*** Opening of Passage to read ***
An engineer, first for Boeing and then as director of maintenance activities for Scandinavian Airlines, Karstensen has an affinity for mechanical things. He describes the Colt Peacemaker (Single Action Army) as a gun with “a nice aesthetic design…a really neat, thoughtful gun.”
Illinois collector John Blickhan agrees. He chose to focus on Colt collecting in part because they “have prettier lines than any other gun. They just look right and feel right.”
Blickhan always liked old guns. At one time he had collected “almost the full realm of Winchesters and Civil War carbines.” After concluding that his interest was too broad, he chose Colt as his focus. Because the earliest of collectible Colts, the Patersons, were expensive and rare, Blickhan decided to “start with the Walker and end with the Single Action Army.” What he had not realized at first was “there are a lot of guns and variations in between.”
Blickhan’s wife, Kitten, is the other half of a collecting team. She acknowledged that women are relatively rare among Colt collectors. “I’m an anomaly as a woman,” she said. “I don’t think there are very many women who take an active collecting role. They may support their husbands, and man a table at a show, but they don’t actively shop for guns. It’s a rare thing to have a woman take such an intense interest in it.” For the Blickhans, however, “We decided early on that it was a hobby we could share as a couple,” Kitten explained. “Now, we have each become a collecting monster,” each with a different set of collecting goals.
Blickhan relies on his wife to spot alterations in firearms, an unfortunate but all-too-frequent happening in the collecting world. “She has a keen eye,” he explained, and a calm approach to purchases. “I fall in love with every gun,” he laughed. “We don’t watch television. We tinker with guns. I like to research and find out information. In the winter time, we’re down there (the gun room) almost every night,” he said.
Kitten Blickhan is on the CCA board along with California collector Karen Green, the club’s secretary. Although she started her interest in Colt because her husband is a collector, Karen Green soon developed a fascination with Derringers and in Samuel Colt, the Colt family, and company memorabilia. Now, members of the CCA laughingly refer to her as “Karen Colt.”
After a 19-year CCA membership and a nine-year stint as secretary, Green is aware of the benefits of collecting and the friendships that grow over time. “Collecting has encouraged us to travel more,” Green explained. “We’ve had some very enjoyable experiences. I just wish we had more time to devote to it. There’s so much to know and so much to learn. And there are so many wonderful people who share this collecting interest,” she said.
Nearly every Colt collector agrees. The collecting fraternity is filled with fast friendships, despite the distances separating members. As CCA historian Lowell Pauli put it, “My best friends don’t live in Oregon where I live. They are members of the CCA. I may not see them as often as I would like to but they are still my best friends.”
Firearms collections represent sizeable investments. As Dave Grunberg explained, “It almost becomes like a 401k. It’s like fine art. It appreciates through the years and it’s almost inflation proof.” However, Grunberg put his finger on a common thread, when he said, “For some people, what I do is sheer lunacy. But for me, it’s enjoyment.”
The thrill of the chase – finding a gun that’s older, more rare or in better condition than the one before – propels collectors ever forward. Collectors use words like “joy,” “thrills,” “excitement” and “happiness” to describe their favorite activity. Finding the right gun even has medicinal purposes. “It’s dynamite when you get hit by the bug,” Pauli said. “I can be down in the dumps and then I find something great and suddenly, I’m euphoric.”
*** Close of Passage to read ***
▶ **Required work**
List the words that the passage on Colt collectors says collectors use to describe their favorite activity.
*** Opening of Information supplied ***
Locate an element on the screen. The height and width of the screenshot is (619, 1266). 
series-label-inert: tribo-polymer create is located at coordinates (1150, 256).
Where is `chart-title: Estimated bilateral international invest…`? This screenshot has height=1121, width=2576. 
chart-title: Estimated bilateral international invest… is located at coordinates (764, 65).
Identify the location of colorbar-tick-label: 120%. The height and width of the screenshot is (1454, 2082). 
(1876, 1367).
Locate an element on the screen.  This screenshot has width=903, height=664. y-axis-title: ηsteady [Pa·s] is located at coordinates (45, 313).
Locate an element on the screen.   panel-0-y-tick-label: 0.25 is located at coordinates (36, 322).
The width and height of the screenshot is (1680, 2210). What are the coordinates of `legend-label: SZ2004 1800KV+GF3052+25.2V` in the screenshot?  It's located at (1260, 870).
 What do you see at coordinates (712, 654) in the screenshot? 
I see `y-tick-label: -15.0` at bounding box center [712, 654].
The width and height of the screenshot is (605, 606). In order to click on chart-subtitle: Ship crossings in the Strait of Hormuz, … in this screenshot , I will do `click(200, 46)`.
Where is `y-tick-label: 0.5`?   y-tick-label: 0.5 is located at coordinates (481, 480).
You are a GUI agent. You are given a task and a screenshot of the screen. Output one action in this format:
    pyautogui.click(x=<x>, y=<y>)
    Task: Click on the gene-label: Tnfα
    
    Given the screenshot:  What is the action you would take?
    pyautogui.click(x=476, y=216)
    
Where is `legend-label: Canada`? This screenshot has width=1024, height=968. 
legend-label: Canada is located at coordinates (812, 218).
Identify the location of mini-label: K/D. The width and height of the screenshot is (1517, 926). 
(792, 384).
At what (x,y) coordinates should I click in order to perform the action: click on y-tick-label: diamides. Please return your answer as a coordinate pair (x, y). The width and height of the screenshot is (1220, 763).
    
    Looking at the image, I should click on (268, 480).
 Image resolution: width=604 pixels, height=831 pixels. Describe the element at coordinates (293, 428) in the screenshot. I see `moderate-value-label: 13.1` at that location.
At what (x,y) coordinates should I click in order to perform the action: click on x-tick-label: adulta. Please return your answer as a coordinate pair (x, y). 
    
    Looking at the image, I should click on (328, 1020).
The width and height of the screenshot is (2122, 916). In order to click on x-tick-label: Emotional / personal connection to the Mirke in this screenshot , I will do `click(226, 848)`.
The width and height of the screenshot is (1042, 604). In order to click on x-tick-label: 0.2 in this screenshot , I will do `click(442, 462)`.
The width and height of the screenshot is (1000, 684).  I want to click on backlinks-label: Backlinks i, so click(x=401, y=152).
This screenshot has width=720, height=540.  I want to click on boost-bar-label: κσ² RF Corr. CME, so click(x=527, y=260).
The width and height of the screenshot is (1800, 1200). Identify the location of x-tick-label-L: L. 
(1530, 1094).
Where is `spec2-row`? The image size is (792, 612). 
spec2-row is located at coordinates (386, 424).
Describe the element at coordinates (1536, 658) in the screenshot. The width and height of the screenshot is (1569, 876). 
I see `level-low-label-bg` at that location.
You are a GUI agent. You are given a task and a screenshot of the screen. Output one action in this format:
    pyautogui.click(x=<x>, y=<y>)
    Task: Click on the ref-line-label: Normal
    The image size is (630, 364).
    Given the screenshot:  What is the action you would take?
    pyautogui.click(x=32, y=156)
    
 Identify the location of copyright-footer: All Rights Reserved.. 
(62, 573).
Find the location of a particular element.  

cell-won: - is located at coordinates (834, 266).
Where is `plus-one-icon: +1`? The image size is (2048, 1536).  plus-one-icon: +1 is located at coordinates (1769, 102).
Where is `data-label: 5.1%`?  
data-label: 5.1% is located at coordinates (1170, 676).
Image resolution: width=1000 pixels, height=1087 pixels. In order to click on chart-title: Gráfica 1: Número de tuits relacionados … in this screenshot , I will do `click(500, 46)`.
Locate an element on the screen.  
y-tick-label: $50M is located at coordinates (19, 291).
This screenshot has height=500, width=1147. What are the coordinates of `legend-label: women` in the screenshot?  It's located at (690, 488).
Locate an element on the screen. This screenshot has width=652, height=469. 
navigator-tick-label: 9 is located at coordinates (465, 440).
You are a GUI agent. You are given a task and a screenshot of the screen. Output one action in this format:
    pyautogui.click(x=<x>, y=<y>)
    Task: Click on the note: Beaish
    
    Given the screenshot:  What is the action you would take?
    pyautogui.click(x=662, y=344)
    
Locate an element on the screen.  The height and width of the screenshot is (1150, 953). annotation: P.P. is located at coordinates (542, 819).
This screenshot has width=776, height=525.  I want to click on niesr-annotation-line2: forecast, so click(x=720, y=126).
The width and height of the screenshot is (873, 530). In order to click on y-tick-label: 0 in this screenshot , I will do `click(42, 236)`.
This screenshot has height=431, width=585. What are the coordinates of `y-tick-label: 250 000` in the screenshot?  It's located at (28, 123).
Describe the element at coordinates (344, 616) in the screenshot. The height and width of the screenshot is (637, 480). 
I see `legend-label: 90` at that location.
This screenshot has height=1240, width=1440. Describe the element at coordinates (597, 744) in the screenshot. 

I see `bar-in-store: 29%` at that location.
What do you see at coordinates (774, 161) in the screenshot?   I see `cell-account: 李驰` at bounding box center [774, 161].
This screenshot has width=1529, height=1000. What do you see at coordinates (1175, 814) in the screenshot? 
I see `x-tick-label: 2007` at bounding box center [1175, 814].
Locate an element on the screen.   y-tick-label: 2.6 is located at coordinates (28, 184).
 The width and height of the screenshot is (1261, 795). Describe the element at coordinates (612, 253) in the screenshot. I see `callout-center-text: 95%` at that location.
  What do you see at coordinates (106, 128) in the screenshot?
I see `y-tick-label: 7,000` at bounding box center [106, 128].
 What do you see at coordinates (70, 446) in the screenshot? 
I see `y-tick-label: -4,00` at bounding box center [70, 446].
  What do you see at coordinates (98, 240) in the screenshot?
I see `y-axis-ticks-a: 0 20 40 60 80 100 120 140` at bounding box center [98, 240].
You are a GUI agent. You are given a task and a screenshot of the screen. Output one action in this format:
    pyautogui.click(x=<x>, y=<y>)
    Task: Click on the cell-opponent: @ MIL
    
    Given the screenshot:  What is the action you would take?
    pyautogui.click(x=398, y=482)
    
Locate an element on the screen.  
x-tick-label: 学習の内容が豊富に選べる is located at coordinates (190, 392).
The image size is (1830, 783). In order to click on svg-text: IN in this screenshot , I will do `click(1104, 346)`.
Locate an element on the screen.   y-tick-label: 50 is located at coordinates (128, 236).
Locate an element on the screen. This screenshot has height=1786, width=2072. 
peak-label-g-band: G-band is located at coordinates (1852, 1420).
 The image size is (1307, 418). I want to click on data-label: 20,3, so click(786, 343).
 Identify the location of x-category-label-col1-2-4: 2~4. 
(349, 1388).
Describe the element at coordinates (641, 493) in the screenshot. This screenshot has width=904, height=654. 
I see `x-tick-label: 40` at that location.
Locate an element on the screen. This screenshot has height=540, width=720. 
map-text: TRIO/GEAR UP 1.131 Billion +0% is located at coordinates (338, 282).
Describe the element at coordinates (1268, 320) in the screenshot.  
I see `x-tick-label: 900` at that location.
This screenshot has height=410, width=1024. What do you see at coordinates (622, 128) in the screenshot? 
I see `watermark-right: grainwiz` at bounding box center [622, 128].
*** Close of Information supplied ***
▶ **Task response**
"joy," "thrills," "excitement," "happiness"